Witness says good luck may have spared U.S. in WannaCry outbreak

June 14, 2017 – 11:26 AM | By Andrea Gonzalez | No comments yet

By Mark McCarty, Regulatory Editor

Cybersecurity in the health care arena is proving more difficult as hackers forge ahead of responses to those threats, and some believe that medical devices and electronic health records are unusually susceptible to hacking. Leo Scanlon, deputy chief information security officer at the Department of Health and Human Services, said in a congressional hearing that health care IT systems in the U.S. were not as badly compromised by the WannaCry ransomware as those in other nations, but he added that “in part, it was probably good luck” that the U.S. was not more severely affected.

The House Energy and Commerce Committee’s oversight and investigations subcommittee met June 8 to review a pair of reports dealing with cybersecurity, a response to legislation passed in 2015. Congress passed the Cybersecurity Act of 2015 in December that year as part of a spending bill for FY 2016, which among other things provided a means by which the federal government, state government, and private-sector entities can share information about security threats.

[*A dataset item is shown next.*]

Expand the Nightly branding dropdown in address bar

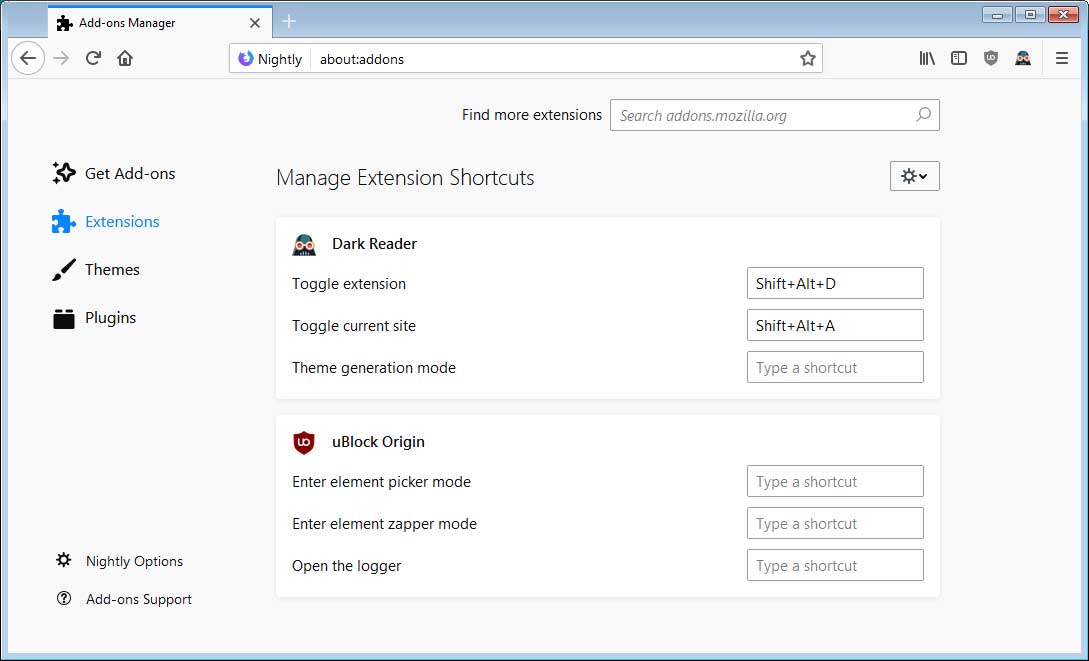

The FDA’s device center likewise has moved to encourage sharing of cybersecurity threat information, including the completion of a guidance dealing with device cybersecurity, which likewise drew to a conclusion in December 2016. (See BioWorld MedTech, Dec. 29, 2016.)

Scanlon said the disparity in the aggregate effects of WannaCry between nations was not a question of the spread of the ransomware, but was more a question of a disparity in impact. The health care sector, he said, “is particularly sensitive to … the Internet of things,” remarking that many of the items captured in that expression were not designed to communicate with other devices.

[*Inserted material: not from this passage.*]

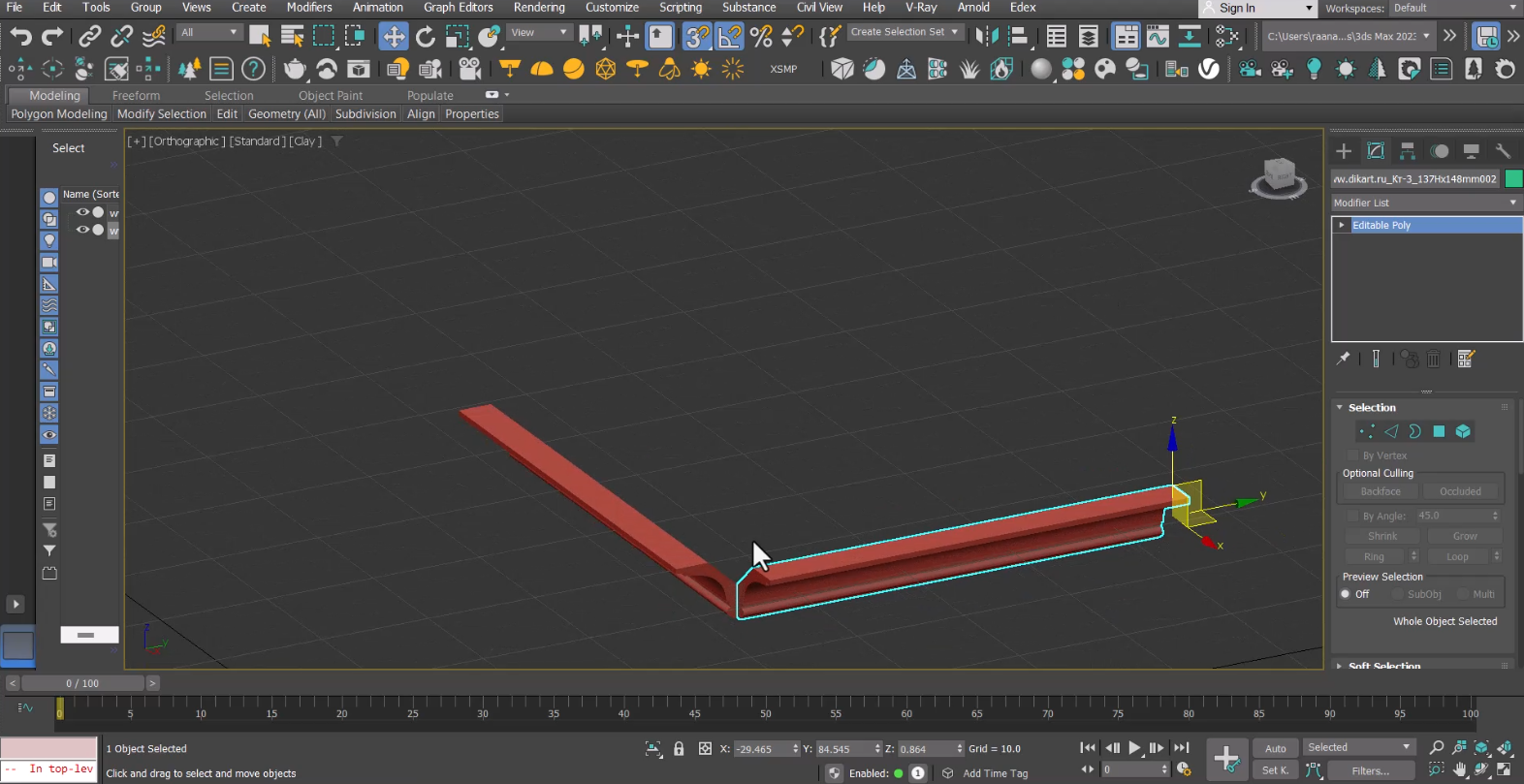Click the Undo arrow icon
Viewport: 1524px width, 784px height.
point(20,37)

“We can patch our systems without a great deal of difficulty,” Scanlon said of IT systems generally, but he said patches for health care applications require more diligence up front to ensure they will not engender any unforeseen problems. “Devices that were un-patched were impacted by this in a very severe way,” he said of WannaCry, adding that the difficulty of getting patches to these systems was a factor as well.

Representatives of government must “get on the road” and communicate with device makers and publishers of electronic health record software to encourage more engagement, Scanlon said, observing that a misunderstanding of federal policies allowed device makers to believe that the FDA “does not allow you to patch a device” unilaterally. He said the FDA “has made great efforts to demystify” that issue, but more outreach may be indicated. “We feel there is a need for much better communication” regarding these issues, Scanlon said, explaining that the department will develop “plain-language guidance” that will take the edge off the private sector’s anxiety on this score.

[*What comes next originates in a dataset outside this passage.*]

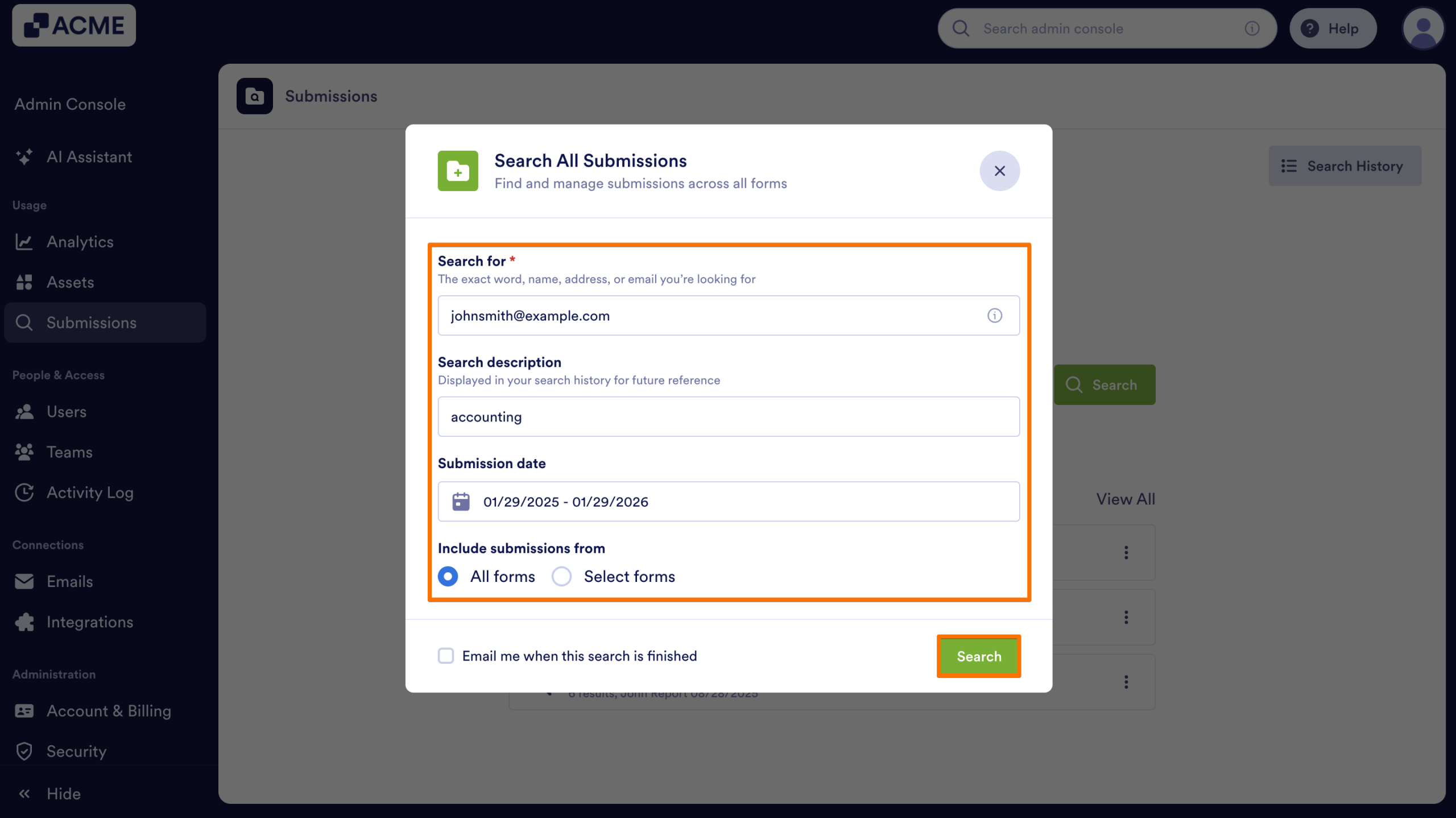Viewport: 1456px width, 818px height.
Task: Open Search History
Action: tap(1345, 166)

When asked about the FDA’s cybersecurity capability, Scanlon said the FDA response to a recent GAO audit “was robust and vigorous,” stating that the agency is forming a cybersecurity capability staffed with first-rate analysts. He also stated, however, “we’re always looking for funds to support these activities.”

Subcommittee chairman Rep. Tim Murphy (R-Pa.), noted that the government’s interest in cybersecurity “ultimately comes down to patient safety,” which may have been a nod to security issues associated with several electronic medical devices as noted in the subcommittee’s background memo. He said the second of two congressionally mandated reports on cybersecurity capability had concluded that health care cybersecurity “is in critical condition.”

Murphy added, “frankly we’re lucky the United States was largely spared” the damage associated with WannaCry, adding that all entities, “large and small,” must be involved. Rep. Greg Walden (D-Ore.), chairman of the full Energy and Commerce Committee, was in attendance, remarking that health care IT security “is in critical condition,” thus underscoring the committee’s emphasis on the issue.

Steve Curren, director of the Division of Resilience at the Department of Health and Human Services, said private organizations are wary of sharing information about cyber vulnerabilities with the federal government for fear of legal liability, and that government agencies must more effectively communicate the protections available to the private sector in such instances. He said the protections in the 2015 cybersecurity law go a long way toward that.

Small and rural health care organizations are especially in need of cybersecurity assistance, Curren continued, which prompted the issuance of an HHS grant to help with information sharing for these organizations that struggle with the resource issues. Scanlon said HHS had issued a series of one-page papers for the WannaCry episode in real time for health care organizations that need the assistance, adding that even some larger provider organizations may find themselves compromised by some of the phishing and other attack types commonly associated with these cyber threats.